School fees paid in Lew of shares
We all know the retail sector is doing it tough. But Premier Investments boss Solomon Lew doesn't even expect his own board to invest in his company.
After all, the billionaire says, "executives have mortgages, some of them have children that need to be educated, or other expenses". Skin in the game would surely boost confidence in this ageing bricks-and-mortar player.
But on the question of asking executives to buy shares, Solly says, "that is something the company doesn't have a policy on".
What do Hamish McLennan and Mark "Lock up your bunnies" Latham have in common?
A penchant for Ten's least worst-performing show, The Bachelor, aka compulsively watchable terrible television.
It's a wrap now for bachelor Tim, who described the smile of his chosen one Anna as, "Like that first ray of sunshine, it just warms me up all the way through".
For McLennan, boss of Australia's fourth most popular channel, Ten - as the ABC's Late Show once sung, "Still number four! Even SBS is knocking at the door" - The Bachelor has been "event TV at its best".
"We're trying to create shows that are event based, that are must-watch," McLennan told his inquisitive interviewer/employee Russel Howcroft this week.
The David Jones shareholder meeting on Friday morning should provide some fireworks, and not just for the fact that the department store faces a first strike by disgruntled investors against its rather generous remuneration report.
Reports that tensions between chairman Peter Mason and chief executive Paul Zahra led to the latter announcing his resignation just before the all-important festive season, is expected to get close scrutiny from the floor.
As is the issue of directors Steve Vamos and Leigh Clapham buying shares in the company only three days before better than expected quarterly sales results.
Obviously the board is worried about the toll on Mason and Zahra, who will not have to face the flashy cameras and scrutiny from the fourth estate. No photographers or TV cameras will be allowed at the meeting and the traditional media conference after the meeting has been cancelled.
Taking its toll
Sydney, you are on notice. The city of toll roads now has toll-road slayer Nicholas Bolton as its newest resident. Mr Bolton, who became a major thorn for investment bank Macquarie when it tried to mop up BrisConnections all those years ago, is also a lively player on the city's art scene.

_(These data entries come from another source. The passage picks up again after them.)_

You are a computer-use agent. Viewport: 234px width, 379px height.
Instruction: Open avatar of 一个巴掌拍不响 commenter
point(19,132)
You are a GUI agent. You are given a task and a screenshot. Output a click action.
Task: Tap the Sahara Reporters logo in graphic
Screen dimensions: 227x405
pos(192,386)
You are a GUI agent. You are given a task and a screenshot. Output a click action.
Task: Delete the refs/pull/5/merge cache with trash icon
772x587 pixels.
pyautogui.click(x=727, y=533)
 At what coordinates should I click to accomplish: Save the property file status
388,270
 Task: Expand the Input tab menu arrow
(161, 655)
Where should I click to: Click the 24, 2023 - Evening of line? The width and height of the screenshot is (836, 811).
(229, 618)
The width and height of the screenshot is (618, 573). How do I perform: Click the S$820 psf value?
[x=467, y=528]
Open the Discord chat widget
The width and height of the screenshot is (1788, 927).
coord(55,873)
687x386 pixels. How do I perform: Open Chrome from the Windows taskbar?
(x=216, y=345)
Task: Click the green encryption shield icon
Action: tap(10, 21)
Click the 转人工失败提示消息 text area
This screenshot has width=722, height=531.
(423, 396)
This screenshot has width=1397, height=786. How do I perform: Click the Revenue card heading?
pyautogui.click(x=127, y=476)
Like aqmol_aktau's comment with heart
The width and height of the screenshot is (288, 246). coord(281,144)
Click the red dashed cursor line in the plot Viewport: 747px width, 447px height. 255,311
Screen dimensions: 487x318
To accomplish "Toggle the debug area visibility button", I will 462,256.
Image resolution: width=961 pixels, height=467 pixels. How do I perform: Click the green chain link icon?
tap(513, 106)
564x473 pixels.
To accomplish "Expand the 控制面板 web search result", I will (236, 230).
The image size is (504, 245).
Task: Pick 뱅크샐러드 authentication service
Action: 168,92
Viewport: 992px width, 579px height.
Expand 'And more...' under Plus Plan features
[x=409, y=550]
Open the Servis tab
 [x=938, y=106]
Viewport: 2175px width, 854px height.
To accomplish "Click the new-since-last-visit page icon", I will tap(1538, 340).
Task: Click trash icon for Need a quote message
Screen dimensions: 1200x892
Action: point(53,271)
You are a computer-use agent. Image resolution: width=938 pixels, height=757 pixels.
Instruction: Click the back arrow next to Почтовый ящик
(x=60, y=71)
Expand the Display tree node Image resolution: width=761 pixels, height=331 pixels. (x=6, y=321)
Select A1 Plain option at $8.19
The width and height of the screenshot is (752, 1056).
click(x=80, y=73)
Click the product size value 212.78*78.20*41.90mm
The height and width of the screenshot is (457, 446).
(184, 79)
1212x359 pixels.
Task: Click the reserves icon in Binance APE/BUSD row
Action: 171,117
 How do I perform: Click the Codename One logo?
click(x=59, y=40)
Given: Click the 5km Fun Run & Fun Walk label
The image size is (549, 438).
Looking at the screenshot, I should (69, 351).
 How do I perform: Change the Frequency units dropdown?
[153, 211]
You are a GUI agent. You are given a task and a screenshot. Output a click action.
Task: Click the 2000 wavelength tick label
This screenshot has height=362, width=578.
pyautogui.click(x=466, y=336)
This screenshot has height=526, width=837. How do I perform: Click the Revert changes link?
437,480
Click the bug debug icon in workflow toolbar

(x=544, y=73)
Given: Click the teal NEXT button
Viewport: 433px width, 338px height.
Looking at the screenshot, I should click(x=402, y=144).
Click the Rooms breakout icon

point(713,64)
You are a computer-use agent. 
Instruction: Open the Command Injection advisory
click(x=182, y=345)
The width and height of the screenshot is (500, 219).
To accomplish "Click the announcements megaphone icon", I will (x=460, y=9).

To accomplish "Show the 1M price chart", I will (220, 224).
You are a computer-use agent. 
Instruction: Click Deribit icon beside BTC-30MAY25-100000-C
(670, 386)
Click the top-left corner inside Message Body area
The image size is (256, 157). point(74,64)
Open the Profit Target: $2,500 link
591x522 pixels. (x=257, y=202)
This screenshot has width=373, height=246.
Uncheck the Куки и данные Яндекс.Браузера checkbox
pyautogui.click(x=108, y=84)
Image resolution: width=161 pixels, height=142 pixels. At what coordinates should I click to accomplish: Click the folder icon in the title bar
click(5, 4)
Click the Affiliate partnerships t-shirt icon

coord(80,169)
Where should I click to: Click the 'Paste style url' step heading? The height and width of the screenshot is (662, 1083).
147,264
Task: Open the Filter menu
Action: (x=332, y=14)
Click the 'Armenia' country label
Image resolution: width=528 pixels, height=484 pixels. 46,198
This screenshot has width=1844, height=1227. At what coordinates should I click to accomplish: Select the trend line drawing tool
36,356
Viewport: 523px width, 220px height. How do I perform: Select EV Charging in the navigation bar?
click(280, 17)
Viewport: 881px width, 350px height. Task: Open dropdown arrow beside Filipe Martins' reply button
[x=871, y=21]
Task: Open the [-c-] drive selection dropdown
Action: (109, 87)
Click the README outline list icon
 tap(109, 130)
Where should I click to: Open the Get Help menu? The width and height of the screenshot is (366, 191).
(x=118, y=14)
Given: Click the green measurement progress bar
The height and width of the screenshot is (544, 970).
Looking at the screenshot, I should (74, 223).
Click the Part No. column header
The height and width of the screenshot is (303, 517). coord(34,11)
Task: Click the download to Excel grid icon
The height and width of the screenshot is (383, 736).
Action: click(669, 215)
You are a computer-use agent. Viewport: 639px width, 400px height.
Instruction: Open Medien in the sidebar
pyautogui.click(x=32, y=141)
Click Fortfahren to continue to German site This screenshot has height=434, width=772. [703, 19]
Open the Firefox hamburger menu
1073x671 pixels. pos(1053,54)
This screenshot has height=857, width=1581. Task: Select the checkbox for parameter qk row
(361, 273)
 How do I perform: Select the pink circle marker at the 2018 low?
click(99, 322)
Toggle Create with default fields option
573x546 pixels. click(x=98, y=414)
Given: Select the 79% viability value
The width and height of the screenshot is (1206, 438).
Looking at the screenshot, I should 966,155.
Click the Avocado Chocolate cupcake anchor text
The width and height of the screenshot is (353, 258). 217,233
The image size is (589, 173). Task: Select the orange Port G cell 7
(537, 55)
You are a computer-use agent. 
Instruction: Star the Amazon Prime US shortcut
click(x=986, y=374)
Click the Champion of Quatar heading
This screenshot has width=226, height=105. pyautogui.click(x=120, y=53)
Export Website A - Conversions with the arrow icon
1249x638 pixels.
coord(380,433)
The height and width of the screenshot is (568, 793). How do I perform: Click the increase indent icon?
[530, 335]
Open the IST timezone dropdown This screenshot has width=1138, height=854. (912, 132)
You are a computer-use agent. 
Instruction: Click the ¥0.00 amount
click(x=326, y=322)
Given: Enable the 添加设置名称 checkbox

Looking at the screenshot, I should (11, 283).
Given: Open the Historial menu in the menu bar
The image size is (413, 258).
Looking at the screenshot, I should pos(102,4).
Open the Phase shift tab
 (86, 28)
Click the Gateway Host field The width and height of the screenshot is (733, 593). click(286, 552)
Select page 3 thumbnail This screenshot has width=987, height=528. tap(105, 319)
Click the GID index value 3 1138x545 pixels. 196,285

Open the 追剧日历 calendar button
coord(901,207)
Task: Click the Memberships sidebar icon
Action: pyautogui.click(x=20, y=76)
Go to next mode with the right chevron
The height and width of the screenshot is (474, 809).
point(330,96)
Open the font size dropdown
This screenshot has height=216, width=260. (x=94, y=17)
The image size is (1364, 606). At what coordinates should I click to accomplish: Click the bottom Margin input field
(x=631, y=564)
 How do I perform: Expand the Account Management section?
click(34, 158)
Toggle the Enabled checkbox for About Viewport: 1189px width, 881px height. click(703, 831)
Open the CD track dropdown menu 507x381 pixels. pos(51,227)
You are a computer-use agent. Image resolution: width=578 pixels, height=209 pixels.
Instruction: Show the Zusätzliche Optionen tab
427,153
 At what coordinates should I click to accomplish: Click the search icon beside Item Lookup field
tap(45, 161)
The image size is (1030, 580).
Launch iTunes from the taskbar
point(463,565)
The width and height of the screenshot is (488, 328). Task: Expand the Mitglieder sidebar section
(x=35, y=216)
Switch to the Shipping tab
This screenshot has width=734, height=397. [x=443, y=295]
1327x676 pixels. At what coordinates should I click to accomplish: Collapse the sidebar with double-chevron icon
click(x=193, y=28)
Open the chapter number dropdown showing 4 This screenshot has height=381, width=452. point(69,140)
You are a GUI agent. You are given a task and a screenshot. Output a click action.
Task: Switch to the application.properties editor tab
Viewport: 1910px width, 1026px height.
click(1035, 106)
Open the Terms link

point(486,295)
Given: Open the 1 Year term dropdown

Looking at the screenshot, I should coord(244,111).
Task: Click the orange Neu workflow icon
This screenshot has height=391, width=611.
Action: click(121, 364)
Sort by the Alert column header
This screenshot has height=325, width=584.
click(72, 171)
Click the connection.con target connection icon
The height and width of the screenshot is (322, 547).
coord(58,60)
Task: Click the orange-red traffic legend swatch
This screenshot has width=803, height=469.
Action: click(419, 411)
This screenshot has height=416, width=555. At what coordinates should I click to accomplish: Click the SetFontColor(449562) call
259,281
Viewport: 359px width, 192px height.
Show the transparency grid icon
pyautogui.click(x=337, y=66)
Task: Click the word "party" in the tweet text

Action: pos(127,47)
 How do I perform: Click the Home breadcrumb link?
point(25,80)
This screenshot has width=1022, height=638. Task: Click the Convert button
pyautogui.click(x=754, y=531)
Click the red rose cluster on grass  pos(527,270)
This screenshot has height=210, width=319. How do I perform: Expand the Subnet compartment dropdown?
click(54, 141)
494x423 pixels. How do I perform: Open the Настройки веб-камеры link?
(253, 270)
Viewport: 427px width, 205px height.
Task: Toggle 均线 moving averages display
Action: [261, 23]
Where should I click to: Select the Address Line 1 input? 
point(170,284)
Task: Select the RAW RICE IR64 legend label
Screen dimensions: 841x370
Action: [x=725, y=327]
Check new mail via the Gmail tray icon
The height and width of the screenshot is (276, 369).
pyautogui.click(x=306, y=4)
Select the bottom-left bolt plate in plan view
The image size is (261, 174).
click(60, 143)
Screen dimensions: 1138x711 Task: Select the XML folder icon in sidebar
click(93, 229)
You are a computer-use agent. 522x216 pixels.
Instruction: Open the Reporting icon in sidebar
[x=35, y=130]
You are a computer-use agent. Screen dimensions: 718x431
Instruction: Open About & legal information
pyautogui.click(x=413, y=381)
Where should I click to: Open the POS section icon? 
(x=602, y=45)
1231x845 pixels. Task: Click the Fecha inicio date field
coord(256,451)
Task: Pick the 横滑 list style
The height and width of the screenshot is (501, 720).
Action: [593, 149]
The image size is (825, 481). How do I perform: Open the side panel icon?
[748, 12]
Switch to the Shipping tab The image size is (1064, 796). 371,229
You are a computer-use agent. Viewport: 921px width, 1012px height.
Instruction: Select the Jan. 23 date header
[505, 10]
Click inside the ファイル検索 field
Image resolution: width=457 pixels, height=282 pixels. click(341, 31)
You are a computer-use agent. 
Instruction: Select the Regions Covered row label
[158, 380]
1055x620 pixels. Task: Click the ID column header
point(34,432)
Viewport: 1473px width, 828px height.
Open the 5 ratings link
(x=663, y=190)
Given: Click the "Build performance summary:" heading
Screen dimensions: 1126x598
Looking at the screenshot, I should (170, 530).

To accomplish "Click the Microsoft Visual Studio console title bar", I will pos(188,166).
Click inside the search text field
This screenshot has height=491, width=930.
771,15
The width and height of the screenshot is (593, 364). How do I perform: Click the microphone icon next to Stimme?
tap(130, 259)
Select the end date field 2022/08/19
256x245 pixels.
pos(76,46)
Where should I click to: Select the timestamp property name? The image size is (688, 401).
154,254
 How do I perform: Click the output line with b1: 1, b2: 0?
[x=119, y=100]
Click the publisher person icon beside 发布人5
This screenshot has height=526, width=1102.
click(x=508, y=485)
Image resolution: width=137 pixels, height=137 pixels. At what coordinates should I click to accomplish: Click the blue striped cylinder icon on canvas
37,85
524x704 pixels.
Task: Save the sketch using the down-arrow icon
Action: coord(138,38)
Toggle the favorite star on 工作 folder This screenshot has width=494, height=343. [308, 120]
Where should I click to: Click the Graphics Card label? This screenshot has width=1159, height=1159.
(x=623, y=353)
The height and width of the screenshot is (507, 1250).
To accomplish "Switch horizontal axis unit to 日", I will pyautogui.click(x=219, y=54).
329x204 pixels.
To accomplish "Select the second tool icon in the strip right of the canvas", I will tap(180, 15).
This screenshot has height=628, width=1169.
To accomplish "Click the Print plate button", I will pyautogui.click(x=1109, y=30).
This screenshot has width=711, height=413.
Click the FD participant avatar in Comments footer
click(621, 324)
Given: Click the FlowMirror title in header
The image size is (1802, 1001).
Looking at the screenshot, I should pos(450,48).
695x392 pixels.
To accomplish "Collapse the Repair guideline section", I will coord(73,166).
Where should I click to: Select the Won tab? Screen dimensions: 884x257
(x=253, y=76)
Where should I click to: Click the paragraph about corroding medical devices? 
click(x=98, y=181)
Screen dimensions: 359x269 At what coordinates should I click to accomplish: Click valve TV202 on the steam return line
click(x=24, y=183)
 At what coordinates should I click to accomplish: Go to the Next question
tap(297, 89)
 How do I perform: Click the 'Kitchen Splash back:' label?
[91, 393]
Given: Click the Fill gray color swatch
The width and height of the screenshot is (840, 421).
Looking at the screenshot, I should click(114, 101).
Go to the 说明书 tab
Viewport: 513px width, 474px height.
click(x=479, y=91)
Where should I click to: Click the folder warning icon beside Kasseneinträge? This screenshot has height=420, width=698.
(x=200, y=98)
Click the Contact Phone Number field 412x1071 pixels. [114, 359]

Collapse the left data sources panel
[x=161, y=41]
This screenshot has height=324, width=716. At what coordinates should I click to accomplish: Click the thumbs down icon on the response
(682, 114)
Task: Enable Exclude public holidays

Bolton, who now heads up listed Keybridge Capital, can't let Melbourne go. He was spotted putting in an $11,000 bid at the National Gallery of Victoria for Mercedes-Benz corporate charity Brainwave for a spruced-up car bonnet (Mercedes-Benz E-Class no less). Bolton's bid still wasn't enough to win the goods, with the panel work going for $12,000.
Rural race party
Over the past 150 years, the Bong Bong Picnic Races in leafy Bowral have witnessed many significant events.
It started as a way for the landed gentry locals to enjoy the racing carnival without having to make the pilgrimage to Melbourne.
It's also the chance for corporate heavyweights to mix their love of money and horseflesh with the likes of John Singleton, Gerry Harvey, Mark Burrows and Labor stalwart Graham Richardson, all regulars over the years.
Keeping the tradition going are the Riversdale team, Paddy Coughlan and Rod "Ned" Kelly, who are hosting their usual marquee as they prepare to float their pubs, backed by Singo and Mark Carnegie.
This year, with rain threatening, some of the locals are dressing in original gear, as are some jockeys.